Passage to read
Reputation: 113
I am working with a dataset where one variable has a number of variables within it. I need to parse through the text to extract each variable value in R.
Current:
|-------------|-------------|-----------------------------------------|
| Customer | Group | Extra |
|-------------|-------------|-----------------------------------------|
| 1 | A1 | {"Field1":"A","Field2":"B","Field3":"C"}|
|-------------|-------------|-----------------------------------------|
| 2 | A2 | {"Field1":"D","Field2":"E","Field3":"F"}|
|-------------|-------------|-----------------------------------------|
| 3 | A3 | {"Field1":"A","Field2":"G","Field3":"D"}|
|-------------|-------------|-----------------------------------------|
Desired:
|-------------|-------------|------------|-----------|-----------|
| Customer | Group | Field1 | Field2 | Field3 |
|-------------|-------------|------------|-----------|-----------|
| 1 | A1 | A | B | C |
|-------------|-------------|------------|-----------|-----------|
| 2 | A2 | D | E | F |
|-------------|-------------|------------|-----------|-----------|
| 3 | A3 | A | G | D |
|-------------|-------------|------------|-----------|-----------|
This seems like it should be easy, but I haven't been able to find a solution. Thank you for any help you can provide! I'm still new to R :)

Raw records
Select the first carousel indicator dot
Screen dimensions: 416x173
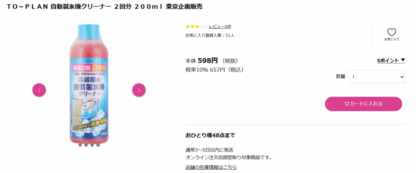[x=80, y=145]

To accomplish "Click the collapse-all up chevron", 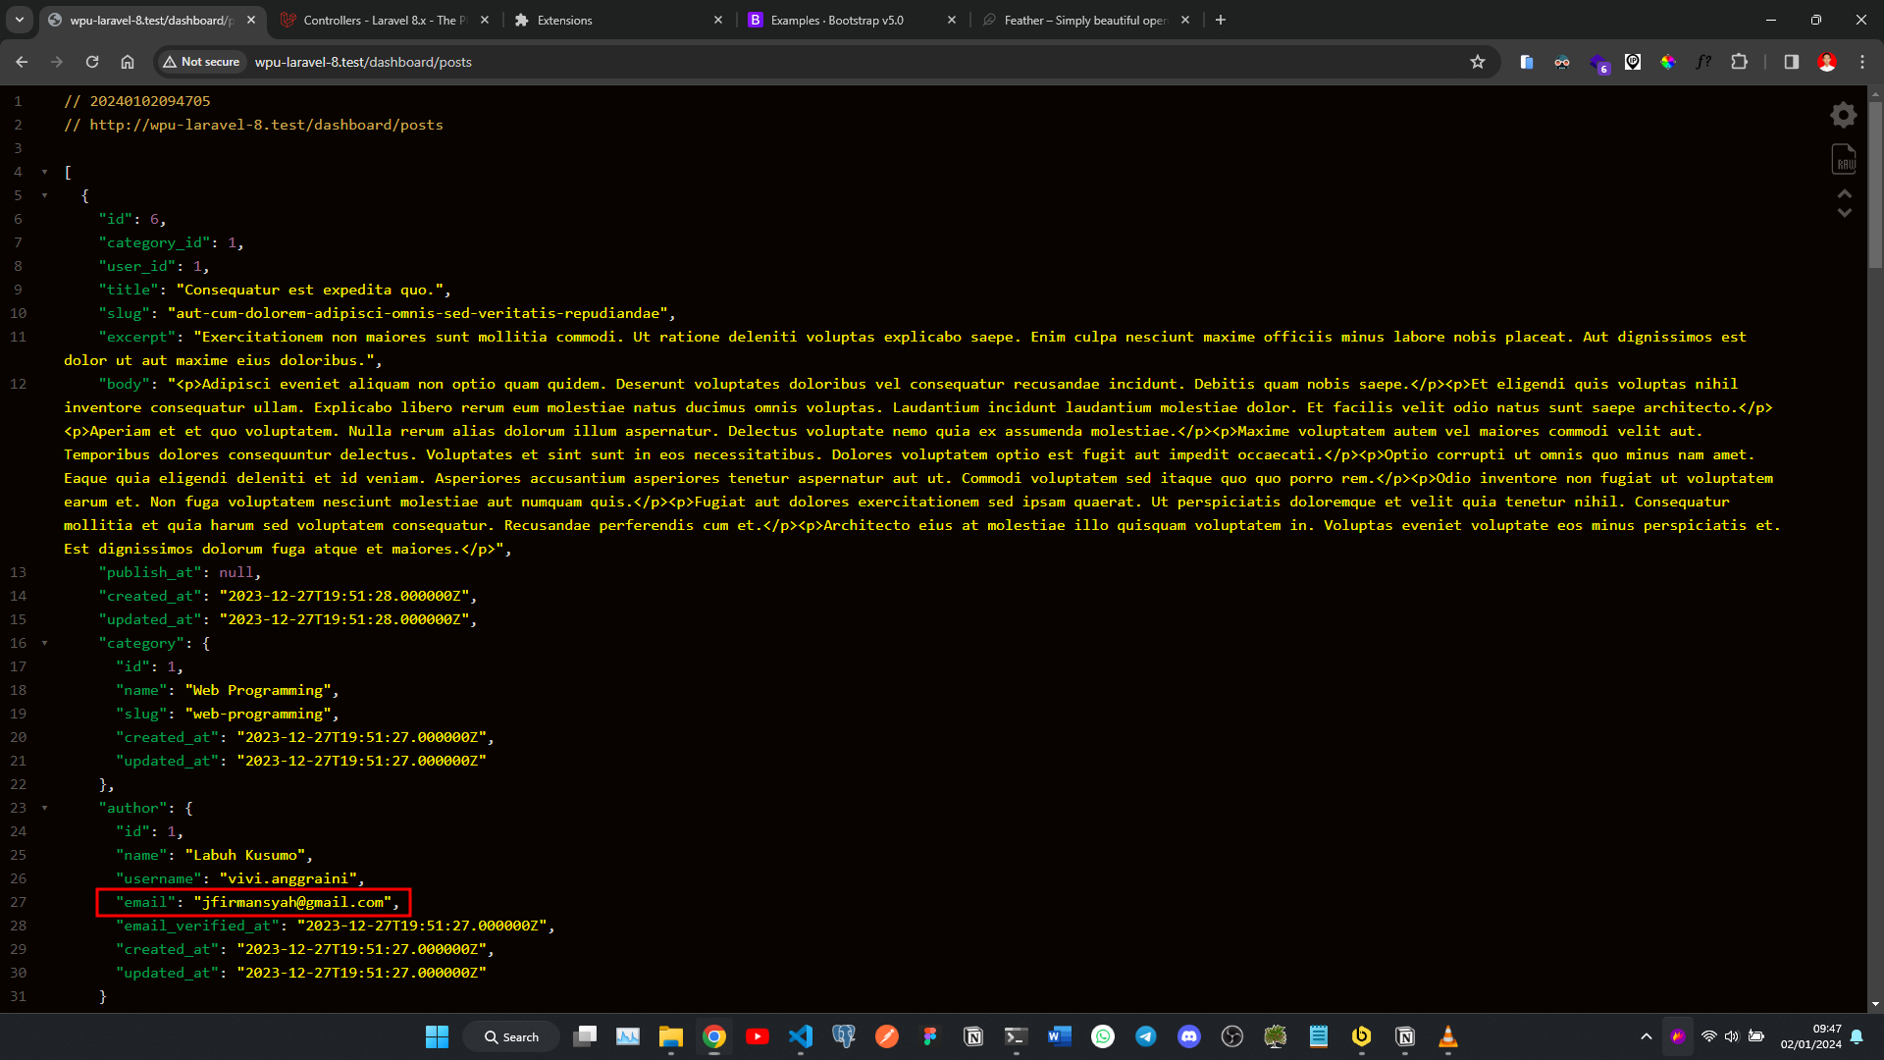I will pyautogui.click(x=1844, y=193).
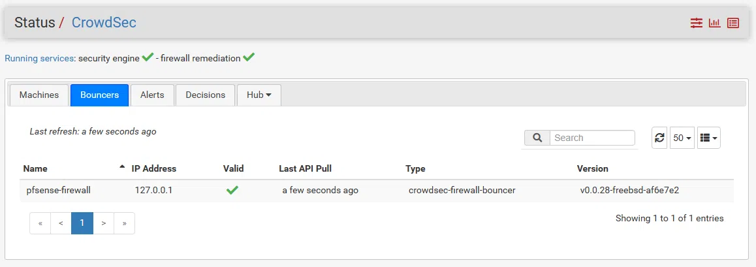This screenshot has width=756, height=267.
Task: Open the logs list icon in header
Action: (733, 23)
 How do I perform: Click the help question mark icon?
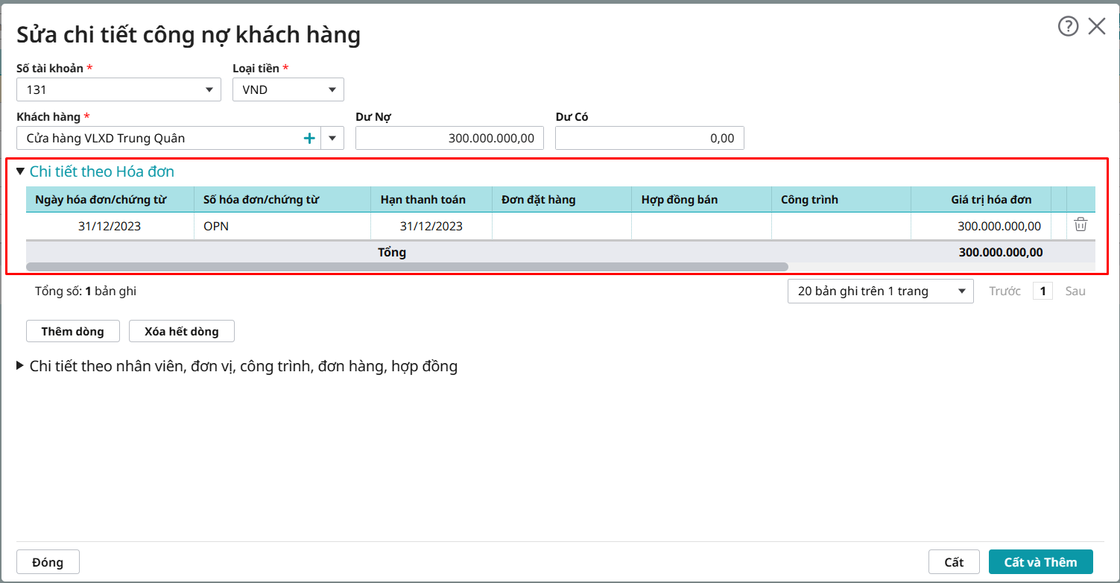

Tasks to complete
**1)** Reproduce everything in the post about splitting a text column in R, from "Reputation: 113" down to "value in R.".
**2)** In the post about splitting a text column in R, which columns appear in the desired table?
**3)** Carry the post about splitting a text column in R further, starting after its final sentence.

Expected outputs
**1)**
Reputation: 113
I am working with a dataset where one variable has a number of variables within it. I need to parse through the text to extract each variable value in R.

**2)** Customer, Group, Field1, Field2, and Field3.

**3)**
Upvotes: 0
Views: 41
Reputation: 388862
We can perform some data cleaning, split the data on comma (,
) into separate rows and different columns on colon (:
) and get the data in wide format.
library(dplyr)
library(tidyr)
df %>%
mutate(Extra = gsub('[{}]', '', Extra)) %>%
separate_rows(Extra, sep = ',') %>%
separate(Extra, c('col', 'value'), sep = ':') %>%
pivot_wider(names_from = col, values_from = value)
# Customer Group Field1 Field2 Field3
# <int> <chr> <chr> <chr> <chr>
#1 1 A1 A B C
#2 2 A2 D E F
#3 3 A3 A G D
data
df <- structure(list(Customer = 1:3, Group = c("A1", "A2", "A3"),
Extra = c("{Field1:A,Field2:B,Field3:C}",
"{Field1:D,Field2:E,Field3:F}", "{Field1:A,Field2:G,Field3:D}"
)), class = "data.frame", row.names = c(NA, -3L))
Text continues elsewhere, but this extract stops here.